# Selected extract

We have followed the reviewer’s suggestions, for which we are thankful. More precisely, we now parametrize the non-linear function as y(x) = o + (1-|o|).cos(x) (ensuring that the function is normalized, such tht |y(x)|<=1 and y(-1)=-1 or y(1)=1). Next we took the weight w into account and plotted w.o as a function of w.(1-|o|). The term w.o represents the directionally-invariant component (we called it ‘offset’) and the term w.(1-|o|) represents the dynamic range (we called it ‘cosine tuning’).

c) It is not clear why the color-coded stacked bar plots are used in Figures 7B-D, and Figure 10C – here the color map is representing PD-angles, which presumably vary continuously, but they have been categorized unnecessarily – cumulative histograms, or at least a continuous color map, here could allow more direct comparisons across regions.

We have introduced continuous color maps in these plots and also reversed the green and red colors (red colors are now indicating aligned PD).

4) The Discussion could be more enlightening:

General interest could be broadened by a brief comparison with other sensory systems

Why would the brain maintain such complicated representation of movement (a parameter and its two first derivatives or its integral, with unrelated preferred directions in many cases and non-linear spatial sensitivity to departure from preferred direction) across all brain areas, without further processing beyond the first synapse?

The last paragraph is obscure: what would be the relation between tilt/translation disambiguation and the mixtures of sensitivity described in the study?

Some of the big picture, clearly laid out in the Introduction, is lost in the Results and Discussion sections. For example, it would be useful for the authors to remind us of why we care about space time separability

We have tried to re-work and improve the Discussion. We rewrote the last paragraph to provide a clearer hypothesis about the role of non-linear encoding of motion, and referred to previous work of ‘mixed selectivity’ in the prefrontal and parietal cortex.

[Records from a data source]
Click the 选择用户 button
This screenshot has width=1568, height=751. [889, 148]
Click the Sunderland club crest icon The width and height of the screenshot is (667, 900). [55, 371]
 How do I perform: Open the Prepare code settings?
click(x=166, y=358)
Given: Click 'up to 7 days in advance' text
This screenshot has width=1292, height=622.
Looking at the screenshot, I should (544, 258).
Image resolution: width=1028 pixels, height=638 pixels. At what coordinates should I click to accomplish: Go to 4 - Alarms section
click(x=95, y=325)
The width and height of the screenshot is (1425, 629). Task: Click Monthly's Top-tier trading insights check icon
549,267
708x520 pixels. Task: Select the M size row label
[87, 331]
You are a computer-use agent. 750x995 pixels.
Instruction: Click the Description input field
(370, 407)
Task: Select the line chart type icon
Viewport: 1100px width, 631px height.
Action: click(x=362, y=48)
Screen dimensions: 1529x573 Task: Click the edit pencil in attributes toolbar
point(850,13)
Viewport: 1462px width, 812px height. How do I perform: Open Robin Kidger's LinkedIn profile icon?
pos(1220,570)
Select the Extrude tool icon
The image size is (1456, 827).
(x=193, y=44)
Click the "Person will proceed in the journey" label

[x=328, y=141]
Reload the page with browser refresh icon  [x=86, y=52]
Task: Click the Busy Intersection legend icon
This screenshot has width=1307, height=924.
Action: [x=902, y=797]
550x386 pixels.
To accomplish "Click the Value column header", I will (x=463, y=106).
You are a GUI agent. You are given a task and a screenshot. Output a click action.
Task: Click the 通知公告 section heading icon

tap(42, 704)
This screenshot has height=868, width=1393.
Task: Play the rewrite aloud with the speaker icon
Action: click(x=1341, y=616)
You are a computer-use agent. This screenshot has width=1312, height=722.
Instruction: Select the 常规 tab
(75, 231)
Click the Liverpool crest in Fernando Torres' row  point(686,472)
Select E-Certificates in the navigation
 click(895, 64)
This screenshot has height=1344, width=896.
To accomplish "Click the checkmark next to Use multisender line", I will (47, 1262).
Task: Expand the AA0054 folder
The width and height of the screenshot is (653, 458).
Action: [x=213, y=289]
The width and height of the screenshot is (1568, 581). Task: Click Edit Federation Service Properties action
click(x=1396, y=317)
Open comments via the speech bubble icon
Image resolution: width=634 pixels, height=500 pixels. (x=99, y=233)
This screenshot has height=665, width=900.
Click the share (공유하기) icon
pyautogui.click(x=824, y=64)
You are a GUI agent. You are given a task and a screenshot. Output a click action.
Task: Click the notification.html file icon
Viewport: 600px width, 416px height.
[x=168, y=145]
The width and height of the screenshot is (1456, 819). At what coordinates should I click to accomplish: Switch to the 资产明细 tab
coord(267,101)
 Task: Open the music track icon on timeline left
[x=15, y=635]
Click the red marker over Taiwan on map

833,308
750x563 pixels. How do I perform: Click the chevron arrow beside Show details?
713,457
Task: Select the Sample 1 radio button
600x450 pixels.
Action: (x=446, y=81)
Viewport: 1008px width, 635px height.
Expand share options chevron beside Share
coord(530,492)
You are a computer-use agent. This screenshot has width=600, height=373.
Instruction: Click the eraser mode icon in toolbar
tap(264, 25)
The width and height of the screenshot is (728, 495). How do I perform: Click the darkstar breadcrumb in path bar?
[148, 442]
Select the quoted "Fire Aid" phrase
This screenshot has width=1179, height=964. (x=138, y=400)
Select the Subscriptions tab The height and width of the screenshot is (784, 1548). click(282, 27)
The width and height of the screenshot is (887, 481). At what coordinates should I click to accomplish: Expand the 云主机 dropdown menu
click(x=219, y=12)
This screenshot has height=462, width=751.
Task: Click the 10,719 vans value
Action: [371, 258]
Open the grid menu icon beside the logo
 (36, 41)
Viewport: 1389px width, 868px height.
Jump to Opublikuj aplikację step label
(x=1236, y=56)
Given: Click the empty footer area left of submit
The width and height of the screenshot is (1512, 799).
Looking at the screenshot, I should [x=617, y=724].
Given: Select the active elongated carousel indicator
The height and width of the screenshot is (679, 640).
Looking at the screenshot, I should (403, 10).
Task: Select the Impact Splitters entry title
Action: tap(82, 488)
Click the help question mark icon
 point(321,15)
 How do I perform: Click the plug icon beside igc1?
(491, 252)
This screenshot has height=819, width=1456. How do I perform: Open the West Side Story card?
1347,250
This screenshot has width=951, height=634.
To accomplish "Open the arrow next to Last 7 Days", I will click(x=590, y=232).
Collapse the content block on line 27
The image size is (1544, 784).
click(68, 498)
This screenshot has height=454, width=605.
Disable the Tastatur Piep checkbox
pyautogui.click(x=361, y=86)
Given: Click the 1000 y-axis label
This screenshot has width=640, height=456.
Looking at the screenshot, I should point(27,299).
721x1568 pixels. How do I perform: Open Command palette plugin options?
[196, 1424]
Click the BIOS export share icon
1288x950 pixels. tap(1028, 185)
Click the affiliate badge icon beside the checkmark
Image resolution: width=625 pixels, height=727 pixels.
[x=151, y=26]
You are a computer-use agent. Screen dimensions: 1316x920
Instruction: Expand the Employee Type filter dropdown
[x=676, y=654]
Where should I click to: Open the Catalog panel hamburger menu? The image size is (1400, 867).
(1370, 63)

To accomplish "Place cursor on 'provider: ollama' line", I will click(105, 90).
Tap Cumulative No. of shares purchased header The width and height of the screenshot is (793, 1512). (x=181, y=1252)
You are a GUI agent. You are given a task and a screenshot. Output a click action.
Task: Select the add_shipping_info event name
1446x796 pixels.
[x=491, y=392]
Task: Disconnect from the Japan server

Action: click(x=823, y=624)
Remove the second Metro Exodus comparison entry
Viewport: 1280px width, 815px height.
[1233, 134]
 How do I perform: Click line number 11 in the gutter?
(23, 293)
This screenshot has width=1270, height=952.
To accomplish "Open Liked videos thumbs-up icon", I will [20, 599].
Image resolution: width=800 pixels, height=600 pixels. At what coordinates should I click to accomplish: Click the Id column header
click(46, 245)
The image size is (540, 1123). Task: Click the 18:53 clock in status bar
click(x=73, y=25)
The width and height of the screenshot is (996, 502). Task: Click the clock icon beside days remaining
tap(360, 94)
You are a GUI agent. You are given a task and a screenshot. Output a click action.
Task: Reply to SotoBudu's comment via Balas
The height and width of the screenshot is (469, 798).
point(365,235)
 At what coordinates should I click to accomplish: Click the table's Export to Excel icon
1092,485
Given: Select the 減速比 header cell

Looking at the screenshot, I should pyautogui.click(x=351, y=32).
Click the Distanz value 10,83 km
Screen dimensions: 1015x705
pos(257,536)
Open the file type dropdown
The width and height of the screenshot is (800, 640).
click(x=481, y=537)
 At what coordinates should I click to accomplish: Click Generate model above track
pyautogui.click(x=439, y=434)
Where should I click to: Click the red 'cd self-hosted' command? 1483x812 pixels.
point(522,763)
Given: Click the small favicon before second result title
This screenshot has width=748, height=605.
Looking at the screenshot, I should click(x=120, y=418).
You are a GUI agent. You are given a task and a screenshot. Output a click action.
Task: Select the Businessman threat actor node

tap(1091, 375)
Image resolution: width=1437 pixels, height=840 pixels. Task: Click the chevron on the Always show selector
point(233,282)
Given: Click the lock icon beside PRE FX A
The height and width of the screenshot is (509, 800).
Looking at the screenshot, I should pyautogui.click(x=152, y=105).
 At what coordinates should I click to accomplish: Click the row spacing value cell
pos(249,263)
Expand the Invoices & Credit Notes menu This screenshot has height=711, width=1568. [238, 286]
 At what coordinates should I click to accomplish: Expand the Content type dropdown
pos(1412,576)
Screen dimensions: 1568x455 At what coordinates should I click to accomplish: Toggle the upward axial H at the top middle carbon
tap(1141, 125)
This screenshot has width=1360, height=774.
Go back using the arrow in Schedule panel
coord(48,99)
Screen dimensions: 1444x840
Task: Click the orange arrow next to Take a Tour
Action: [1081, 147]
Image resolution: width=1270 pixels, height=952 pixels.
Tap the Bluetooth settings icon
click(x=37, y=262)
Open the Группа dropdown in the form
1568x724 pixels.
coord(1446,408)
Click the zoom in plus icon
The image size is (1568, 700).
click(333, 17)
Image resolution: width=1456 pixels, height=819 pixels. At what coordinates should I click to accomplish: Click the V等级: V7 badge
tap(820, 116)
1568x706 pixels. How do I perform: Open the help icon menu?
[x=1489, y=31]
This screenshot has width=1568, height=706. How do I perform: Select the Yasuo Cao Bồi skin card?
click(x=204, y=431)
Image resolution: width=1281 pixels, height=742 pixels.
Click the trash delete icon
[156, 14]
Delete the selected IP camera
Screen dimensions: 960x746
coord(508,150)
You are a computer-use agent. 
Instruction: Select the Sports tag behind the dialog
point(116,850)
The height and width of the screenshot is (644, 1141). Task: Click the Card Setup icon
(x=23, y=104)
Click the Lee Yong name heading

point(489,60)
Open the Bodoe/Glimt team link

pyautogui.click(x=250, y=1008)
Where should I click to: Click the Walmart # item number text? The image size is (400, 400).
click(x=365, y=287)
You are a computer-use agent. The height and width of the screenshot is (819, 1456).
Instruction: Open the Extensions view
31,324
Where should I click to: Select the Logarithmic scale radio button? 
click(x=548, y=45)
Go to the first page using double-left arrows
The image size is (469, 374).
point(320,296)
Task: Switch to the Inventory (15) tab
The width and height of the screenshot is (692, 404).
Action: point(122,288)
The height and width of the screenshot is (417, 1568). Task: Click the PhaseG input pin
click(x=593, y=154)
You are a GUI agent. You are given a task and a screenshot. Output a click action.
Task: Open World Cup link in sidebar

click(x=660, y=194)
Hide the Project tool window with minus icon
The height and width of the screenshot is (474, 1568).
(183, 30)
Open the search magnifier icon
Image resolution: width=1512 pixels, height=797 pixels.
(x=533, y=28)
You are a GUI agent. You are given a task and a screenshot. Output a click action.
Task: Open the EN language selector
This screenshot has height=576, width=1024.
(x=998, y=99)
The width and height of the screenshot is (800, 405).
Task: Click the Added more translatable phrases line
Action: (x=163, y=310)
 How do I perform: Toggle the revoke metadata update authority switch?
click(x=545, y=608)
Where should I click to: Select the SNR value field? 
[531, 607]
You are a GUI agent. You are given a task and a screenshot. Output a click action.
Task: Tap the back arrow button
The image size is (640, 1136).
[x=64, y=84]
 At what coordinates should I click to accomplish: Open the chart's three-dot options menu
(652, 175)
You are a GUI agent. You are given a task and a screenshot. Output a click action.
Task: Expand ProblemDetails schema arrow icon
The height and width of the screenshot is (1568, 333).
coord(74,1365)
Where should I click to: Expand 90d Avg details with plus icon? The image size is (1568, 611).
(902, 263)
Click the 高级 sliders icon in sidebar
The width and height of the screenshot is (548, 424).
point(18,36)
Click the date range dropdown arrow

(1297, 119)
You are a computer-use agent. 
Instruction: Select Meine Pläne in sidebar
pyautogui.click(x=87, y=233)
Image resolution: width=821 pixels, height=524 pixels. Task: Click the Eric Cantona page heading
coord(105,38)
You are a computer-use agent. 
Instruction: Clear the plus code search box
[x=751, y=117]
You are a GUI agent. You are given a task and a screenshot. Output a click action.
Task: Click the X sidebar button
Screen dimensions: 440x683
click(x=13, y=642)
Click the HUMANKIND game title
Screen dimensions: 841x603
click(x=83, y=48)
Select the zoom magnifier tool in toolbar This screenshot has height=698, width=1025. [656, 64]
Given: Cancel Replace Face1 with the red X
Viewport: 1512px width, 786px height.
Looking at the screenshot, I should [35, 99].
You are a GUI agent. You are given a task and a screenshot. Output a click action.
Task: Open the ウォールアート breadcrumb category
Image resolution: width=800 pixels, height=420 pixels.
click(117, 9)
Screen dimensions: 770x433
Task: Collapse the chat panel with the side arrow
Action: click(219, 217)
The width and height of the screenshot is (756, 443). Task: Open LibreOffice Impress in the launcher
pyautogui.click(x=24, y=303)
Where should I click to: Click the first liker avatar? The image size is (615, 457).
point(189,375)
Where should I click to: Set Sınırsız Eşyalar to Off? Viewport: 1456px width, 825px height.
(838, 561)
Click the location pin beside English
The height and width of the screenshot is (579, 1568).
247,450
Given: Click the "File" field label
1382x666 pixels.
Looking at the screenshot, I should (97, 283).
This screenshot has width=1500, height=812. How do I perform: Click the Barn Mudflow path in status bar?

# Tasks to perform
#1 In the reply to reviewers, which color now indicates aligned PD?
#2 Output the part of the reply to reviewers that opens with the words containing "We have tried" and closes with "and parietal cortex.", copied exactly.
The records have no connection to the reply to reviewers.

# Answers provided
#1 Red colors now indicate aligned PD.

#2
We have tried to re-work and improve the Discussion. We rewrote the last paragraph to provide a clearer hypothesis about the role of non-linear encoding of motion, and referred to previous work of ‘mixed selectivity’ in the prefrontal and parietal cortex.